I am telling this story because the death of a culture is always a sad occurrence but, for some reason, this one affected me more than all the National Geographic articles I have consumed over the years. It just struck me as sad.
Cristina was the last person who could remember men going out in bark canoes to row south through the Beagle Channel (named after Charles Darwin’s ship), their naked torsos coated with seal fat against the freezing cold. She remembered going hunting herself in a boat, learning to stone seagull chicks without feeling sorry for them, because God, Watauineiwa, had made them to be eaten. Sailing past the ice flows, she either avoided looking at the chicks, or painted her face black, out of respect, for the Yaghan believed they were as wise as human beings. On land, in the woods, she ran fast because of Hannus, the giant ape-man who lived there. She wore shoes made of fur from the Guanaco, a creature like a llama, and ate berries cooked in seal oil, which were a treat – the last of the line.
The reason we know all this, and a great deal more about the Yaghan people, is that Cristina and her granddaughter devoted years of their lives to documenting Yaghan history, language and legends. They built on the work of Thomas Bridges who, in the nineteenth century catalogued the Yaghan language for the first time; in all 32,400 words. However, the two Cristinas went much further, by making many recordings of the complicated language, and producing a Yaghan/Spanish dictionary: The language is unusual in that it not only has normal descriptive words but, also words that portray complicated emotions, like mamihlapinatapai, which means “a look between two people”. In 2005 the older Cristina published a book of Yaghan legends.

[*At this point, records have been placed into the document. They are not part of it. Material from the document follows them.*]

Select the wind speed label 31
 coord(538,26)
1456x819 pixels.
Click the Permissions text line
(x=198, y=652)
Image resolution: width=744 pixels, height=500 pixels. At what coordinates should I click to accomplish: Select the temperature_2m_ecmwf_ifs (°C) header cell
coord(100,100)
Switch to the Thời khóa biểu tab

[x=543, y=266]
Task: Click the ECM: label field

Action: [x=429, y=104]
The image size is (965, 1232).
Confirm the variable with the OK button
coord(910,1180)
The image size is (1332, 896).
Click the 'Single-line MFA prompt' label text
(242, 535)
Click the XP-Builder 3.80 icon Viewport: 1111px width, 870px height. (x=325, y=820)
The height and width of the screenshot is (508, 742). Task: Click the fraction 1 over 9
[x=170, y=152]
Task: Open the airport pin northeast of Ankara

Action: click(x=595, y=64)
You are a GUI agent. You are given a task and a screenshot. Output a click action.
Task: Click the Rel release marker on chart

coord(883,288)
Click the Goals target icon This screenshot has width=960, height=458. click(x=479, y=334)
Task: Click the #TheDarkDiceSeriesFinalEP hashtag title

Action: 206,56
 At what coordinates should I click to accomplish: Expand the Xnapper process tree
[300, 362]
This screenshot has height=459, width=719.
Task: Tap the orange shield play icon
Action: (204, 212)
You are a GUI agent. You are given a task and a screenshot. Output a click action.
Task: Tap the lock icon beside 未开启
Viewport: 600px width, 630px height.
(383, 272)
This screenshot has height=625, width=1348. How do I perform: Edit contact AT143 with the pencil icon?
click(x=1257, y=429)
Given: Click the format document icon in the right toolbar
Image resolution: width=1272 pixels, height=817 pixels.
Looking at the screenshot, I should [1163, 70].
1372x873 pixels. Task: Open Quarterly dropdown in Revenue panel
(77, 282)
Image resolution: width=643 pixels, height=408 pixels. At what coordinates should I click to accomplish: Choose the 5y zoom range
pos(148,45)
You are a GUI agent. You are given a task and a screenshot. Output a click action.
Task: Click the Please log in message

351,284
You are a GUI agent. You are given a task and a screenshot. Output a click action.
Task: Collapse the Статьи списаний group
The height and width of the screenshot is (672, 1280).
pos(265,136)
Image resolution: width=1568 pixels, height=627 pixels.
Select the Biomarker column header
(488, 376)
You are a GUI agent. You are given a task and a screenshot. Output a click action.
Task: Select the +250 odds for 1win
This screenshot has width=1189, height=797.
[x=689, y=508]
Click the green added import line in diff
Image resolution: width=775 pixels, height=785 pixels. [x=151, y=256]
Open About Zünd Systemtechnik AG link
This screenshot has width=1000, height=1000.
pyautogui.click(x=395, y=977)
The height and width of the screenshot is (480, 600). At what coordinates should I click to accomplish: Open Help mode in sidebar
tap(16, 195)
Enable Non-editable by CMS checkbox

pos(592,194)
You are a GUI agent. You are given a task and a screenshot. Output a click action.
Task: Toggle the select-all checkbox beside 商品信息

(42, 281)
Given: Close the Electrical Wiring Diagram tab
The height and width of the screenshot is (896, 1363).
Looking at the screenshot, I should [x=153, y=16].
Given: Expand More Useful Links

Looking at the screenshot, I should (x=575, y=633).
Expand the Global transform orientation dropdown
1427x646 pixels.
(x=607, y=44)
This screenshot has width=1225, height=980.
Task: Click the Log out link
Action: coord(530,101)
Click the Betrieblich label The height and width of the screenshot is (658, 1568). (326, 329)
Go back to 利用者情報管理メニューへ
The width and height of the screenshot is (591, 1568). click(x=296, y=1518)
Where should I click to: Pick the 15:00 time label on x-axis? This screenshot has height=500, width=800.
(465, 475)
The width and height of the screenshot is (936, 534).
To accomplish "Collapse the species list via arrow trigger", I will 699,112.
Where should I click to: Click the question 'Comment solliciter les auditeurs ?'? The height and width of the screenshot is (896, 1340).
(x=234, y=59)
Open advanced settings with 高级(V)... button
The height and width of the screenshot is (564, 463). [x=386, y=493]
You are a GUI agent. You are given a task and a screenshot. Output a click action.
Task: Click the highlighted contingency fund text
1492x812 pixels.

The Chilean Government did not treat the Yaghan well in the years after independence from Spain, moving them to smaller and smaller living areas. However, eventually they recognized the Yaghan for what they were, and designated them a National Treasure. UNESCO followed by declaring Cristina herself a treasure for the whole of humanity – the last of the line. Unfortunately, none of these recognitions did anything to halt the decline of the Yaghan people.
Cristina left her language on recordings, and her books in libraries. There was nothing more she could do. She had been orphaned at six, worked hard throughout her life, brought up nine children, took three partners and left the Yaghan legacy for the future. She had doe more than her share.
In very old age, she would sit knitting, amid a pile of crochet cushions in the fine wooden house she had been given by the Chilean Government, as recognition of her status as the last of the line of Yaghans. As she gazed from her window out across the Beagle Channel, she still saw the distant shapes of bark canoes setting out to fish…….I hope.